Social Impact of Collective Ownership in the Alpine Areas

Funding: FWF, EGTC European Region Tyrol-South Tyrol-Trentino, Interregional Project Network (IPN), 3rd call
Total eligible costs: € 238,220.70; IGF: € 76,772.70

Duration: Oct. 2019–Sept. 2022

Lead Partner: University of Trento, Department of Economics and Management , Ericka Costa

Coordinator (IGF): Oliver Bender


Project team (IGF): Andreas Haller, Armin Kratzer, Fernando Ruiz Peyré

This project aims to investigate the social and environmental impact of collective ownerships in the Alpine areas of the EGTC (European Grouping of Territorial Cooperation) of Trentino, South Tyrol and Tyrol. These collective ownerships manage the environment in different Alpine areas and countries, both for forested and pastured areas. They provide services to the area’s owners and communities while preserving the environment in which they are located.

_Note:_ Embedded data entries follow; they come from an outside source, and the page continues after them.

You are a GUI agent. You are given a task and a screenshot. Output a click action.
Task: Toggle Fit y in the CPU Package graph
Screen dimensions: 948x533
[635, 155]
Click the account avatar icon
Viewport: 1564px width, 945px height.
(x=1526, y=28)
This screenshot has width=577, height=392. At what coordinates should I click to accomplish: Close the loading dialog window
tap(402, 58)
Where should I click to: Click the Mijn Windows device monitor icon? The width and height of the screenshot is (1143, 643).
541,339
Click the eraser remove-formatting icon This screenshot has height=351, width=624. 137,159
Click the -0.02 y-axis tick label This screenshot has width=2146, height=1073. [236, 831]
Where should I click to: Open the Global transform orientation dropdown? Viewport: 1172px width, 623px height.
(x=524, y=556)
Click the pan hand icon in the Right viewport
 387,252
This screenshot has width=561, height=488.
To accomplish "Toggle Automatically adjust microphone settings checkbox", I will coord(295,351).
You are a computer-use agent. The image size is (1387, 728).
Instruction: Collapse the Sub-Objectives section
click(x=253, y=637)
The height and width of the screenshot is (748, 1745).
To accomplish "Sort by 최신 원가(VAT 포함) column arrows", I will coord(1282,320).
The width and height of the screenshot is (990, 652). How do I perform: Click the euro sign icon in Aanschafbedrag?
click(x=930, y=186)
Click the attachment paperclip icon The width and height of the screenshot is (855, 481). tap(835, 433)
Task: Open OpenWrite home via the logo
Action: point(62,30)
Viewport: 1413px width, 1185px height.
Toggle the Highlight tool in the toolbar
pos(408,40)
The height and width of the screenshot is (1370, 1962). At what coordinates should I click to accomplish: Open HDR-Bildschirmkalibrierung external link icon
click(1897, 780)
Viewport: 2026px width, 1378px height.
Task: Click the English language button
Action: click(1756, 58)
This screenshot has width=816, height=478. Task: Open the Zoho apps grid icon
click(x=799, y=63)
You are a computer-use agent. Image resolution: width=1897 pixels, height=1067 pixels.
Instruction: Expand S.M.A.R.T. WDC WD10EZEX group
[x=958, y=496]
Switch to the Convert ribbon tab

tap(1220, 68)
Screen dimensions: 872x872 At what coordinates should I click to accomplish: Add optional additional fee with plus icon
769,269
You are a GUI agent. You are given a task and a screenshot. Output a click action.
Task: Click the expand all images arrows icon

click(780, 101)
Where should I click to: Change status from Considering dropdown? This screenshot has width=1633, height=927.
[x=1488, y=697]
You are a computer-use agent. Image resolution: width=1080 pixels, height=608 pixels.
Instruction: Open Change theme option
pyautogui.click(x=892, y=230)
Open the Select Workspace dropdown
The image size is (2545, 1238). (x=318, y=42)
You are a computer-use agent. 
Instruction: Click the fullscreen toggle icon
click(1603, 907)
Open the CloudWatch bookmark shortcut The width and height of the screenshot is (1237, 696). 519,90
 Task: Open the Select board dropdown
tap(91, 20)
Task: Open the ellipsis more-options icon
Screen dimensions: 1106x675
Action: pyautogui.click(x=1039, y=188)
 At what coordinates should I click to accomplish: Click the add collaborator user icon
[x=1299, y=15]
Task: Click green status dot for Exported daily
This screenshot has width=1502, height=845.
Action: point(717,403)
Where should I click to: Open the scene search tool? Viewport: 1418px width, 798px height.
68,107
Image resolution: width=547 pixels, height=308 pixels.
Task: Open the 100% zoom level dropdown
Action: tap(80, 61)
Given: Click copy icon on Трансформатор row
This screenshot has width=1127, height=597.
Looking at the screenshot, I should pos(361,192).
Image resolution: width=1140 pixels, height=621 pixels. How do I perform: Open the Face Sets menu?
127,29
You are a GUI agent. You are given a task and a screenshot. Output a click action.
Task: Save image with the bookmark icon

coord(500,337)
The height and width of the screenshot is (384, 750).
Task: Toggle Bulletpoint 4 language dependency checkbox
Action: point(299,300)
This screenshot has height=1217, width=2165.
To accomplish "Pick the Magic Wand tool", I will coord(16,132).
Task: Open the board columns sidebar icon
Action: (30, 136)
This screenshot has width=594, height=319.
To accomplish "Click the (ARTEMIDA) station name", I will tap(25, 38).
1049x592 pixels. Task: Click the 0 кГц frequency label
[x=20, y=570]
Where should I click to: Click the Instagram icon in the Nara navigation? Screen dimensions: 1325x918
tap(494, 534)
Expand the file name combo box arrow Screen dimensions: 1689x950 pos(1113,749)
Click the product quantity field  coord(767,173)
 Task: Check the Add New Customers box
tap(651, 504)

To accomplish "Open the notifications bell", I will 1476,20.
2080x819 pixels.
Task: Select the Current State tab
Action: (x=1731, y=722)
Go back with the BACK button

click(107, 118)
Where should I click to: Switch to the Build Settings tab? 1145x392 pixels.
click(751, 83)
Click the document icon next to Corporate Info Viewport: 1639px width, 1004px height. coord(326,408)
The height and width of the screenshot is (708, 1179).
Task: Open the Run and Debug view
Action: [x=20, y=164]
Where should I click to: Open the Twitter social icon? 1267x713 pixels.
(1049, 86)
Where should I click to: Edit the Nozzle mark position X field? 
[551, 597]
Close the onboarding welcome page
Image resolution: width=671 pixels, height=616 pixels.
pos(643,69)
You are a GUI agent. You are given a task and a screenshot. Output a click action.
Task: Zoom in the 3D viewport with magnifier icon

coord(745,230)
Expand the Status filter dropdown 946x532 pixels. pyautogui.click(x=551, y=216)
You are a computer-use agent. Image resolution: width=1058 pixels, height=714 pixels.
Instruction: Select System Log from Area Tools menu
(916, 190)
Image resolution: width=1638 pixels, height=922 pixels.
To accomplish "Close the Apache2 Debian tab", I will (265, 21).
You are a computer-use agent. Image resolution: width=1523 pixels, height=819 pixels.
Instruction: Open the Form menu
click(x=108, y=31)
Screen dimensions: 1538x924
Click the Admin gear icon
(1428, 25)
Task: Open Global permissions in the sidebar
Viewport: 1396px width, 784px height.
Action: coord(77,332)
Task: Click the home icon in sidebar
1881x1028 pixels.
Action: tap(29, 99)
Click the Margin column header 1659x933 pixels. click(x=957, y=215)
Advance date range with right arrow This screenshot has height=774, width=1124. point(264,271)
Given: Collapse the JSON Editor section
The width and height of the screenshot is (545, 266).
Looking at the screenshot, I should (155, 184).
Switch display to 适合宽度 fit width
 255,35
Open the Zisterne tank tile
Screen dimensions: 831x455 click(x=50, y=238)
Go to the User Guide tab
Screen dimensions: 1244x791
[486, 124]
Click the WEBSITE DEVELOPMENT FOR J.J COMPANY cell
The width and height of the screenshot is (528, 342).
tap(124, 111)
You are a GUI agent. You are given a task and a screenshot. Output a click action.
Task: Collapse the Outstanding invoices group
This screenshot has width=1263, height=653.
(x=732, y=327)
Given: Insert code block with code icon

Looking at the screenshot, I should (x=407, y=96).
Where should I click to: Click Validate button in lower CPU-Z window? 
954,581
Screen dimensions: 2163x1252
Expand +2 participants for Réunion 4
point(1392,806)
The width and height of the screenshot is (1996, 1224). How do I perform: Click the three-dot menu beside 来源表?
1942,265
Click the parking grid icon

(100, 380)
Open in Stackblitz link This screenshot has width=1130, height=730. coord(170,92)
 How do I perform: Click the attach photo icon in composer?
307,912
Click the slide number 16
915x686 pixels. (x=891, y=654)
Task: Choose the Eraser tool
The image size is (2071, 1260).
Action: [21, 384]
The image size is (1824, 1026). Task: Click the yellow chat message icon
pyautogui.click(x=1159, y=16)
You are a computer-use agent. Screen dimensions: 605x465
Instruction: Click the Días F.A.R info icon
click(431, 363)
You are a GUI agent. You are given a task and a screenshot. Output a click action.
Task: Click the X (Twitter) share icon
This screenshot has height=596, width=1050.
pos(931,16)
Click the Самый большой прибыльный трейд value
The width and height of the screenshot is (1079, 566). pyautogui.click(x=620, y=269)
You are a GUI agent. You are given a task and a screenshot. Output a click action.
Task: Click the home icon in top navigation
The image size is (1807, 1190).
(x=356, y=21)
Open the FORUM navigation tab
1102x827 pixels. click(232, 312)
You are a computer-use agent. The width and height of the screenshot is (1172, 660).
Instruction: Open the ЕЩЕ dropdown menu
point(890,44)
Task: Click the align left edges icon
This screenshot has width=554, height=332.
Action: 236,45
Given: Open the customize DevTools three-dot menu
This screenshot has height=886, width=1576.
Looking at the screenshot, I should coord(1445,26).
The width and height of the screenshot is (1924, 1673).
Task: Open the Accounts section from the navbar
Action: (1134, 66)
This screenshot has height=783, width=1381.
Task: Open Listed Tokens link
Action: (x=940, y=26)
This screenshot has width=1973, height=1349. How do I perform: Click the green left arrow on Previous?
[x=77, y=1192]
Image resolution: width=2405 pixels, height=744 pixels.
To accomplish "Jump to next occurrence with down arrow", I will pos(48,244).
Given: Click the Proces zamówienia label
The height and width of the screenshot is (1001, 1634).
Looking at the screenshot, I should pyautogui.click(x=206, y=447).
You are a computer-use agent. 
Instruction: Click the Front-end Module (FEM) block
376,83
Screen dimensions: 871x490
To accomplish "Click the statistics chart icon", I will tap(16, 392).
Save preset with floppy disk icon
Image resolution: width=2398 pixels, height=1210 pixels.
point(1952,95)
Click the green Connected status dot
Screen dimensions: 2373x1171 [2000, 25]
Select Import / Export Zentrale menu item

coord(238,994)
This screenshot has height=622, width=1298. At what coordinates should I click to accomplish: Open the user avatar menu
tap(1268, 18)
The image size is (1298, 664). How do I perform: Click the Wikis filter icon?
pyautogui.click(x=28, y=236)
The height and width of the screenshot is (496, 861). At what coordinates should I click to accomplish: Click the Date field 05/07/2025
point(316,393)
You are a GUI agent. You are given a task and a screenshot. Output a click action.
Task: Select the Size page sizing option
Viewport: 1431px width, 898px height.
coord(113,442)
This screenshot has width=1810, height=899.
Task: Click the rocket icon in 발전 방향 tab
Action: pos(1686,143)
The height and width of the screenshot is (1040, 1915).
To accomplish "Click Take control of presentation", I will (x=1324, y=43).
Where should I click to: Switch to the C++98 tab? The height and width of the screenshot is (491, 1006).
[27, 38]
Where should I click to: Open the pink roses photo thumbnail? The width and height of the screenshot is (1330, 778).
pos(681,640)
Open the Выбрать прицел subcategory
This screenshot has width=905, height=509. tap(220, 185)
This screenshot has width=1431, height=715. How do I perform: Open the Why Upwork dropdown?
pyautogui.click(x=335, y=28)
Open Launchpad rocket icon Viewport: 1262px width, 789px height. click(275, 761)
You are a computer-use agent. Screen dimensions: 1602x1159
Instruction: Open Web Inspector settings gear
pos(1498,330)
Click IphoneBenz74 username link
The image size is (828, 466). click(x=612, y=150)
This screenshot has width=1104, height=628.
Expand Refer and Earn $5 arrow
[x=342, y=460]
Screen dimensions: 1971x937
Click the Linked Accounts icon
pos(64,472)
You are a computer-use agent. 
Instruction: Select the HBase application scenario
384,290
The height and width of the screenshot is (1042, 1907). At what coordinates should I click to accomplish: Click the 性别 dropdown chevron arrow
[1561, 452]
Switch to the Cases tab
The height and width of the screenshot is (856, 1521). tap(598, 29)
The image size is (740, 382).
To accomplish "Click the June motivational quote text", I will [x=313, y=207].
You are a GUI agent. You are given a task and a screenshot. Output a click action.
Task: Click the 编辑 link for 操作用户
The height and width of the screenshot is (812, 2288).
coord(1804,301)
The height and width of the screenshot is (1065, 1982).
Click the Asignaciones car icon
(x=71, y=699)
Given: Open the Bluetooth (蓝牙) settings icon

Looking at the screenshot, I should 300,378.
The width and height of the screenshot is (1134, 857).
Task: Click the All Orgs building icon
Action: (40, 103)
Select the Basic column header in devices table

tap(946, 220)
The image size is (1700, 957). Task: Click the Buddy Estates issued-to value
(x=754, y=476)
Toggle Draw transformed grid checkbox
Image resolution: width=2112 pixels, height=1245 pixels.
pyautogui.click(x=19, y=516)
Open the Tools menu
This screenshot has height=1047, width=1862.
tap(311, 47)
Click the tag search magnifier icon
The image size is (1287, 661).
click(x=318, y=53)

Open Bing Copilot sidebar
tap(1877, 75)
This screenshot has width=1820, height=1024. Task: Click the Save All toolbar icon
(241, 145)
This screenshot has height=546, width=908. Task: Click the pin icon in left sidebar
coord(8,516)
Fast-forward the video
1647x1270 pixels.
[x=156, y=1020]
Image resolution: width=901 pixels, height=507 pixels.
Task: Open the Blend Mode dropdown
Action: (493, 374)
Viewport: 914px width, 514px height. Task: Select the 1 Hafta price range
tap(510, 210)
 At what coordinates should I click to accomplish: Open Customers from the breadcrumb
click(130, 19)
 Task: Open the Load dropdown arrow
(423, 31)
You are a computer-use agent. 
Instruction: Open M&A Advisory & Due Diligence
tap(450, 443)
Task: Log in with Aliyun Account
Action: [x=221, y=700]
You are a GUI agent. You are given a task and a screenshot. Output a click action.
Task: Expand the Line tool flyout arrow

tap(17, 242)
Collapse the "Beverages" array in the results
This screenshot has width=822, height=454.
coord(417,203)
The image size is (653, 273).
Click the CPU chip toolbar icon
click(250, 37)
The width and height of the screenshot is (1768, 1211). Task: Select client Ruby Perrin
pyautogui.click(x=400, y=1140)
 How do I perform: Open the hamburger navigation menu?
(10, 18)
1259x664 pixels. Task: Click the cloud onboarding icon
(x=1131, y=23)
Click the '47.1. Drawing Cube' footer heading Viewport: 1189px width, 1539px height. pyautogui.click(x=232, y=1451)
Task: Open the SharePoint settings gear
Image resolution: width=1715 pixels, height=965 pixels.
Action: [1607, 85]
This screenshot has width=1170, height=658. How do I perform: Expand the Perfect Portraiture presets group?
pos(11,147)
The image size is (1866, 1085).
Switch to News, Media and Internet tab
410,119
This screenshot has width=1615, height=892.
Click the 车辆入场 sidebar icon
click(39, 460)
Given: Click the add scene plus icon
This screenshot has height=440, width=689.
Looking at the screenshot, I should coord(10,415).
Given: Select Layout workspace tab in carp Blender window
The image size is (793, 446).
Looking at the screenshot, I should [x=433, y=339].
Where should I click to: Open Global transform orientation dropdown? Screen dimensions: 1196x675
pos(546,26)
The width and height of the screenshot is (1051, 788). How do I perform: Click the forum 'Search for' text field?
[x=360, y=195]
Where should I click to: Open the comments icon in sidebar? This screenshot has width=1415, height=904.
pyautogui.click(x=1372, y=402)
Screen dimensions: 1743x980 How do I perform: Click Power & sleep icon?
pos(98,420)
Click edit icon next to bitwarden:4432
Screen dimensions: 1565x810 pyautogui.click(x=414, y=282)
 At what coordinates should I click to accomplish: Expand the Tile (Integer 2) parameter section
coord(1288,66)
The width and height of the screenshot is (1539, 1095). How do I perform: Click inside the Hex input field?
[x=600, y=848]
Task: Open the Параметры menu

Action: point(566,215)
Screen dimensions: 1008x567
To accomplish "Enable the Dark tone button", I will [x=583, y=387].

These organisations have always been not-for-profit and based on a sense of belonging and mutual aid. For people living in the Alps, these forms of collective ownership represent another means of being a partial owner of the territory in which they live, helping people living in mountain areas to manage their territory and other assets accumulated during their centenary existence. In recent years, however, some problems have emerged in terms of these institutions’ corporate identity and legitimacy. The sense of belonging characterising Alpine collective ownership seems to be gradually waning, causing problems in the effectiveness of their environmental actions.

This project aims to measure the social and environmental impact of such organisations in order to deepen their current influence on local communities. The term ‘social impact’ can be defined in many different ways. We borrow from established literature in performance measurement (Arena et al. 2015) and program evaluation (Chen 2005; Patton 1986) to refer to social impact as “a logic chain of results in which organisational inputs and activities lead to a series of outputs, outcomes, and ultimately, to a set of societal impacts” (Ebrahim & Rangan 2010, 3).

The novelty of the project lies in its contribution to shedding light on the future role of Alpine collective ownerships and their social and environmental impacts. The measurement of such value is relevant in evaluating their importance, guaranteeing their future survival by legitimating their actions in their respective territories. Other studies have investigated the social impacts of other non-profit organisations, but collective ownerships have never been studied from this perspective.

From an epistemic viewpoint, the project relies on an inductive approach that will include different methods (interviews, surveys and content analysis). Social and environmental impact assessment constitutes a fundamental step in the direction of more sustainable development because it provides the possibility of evaluating organisations’ actions more comprehensively, taking into account the consequences of such actions on the environment and society as a whole.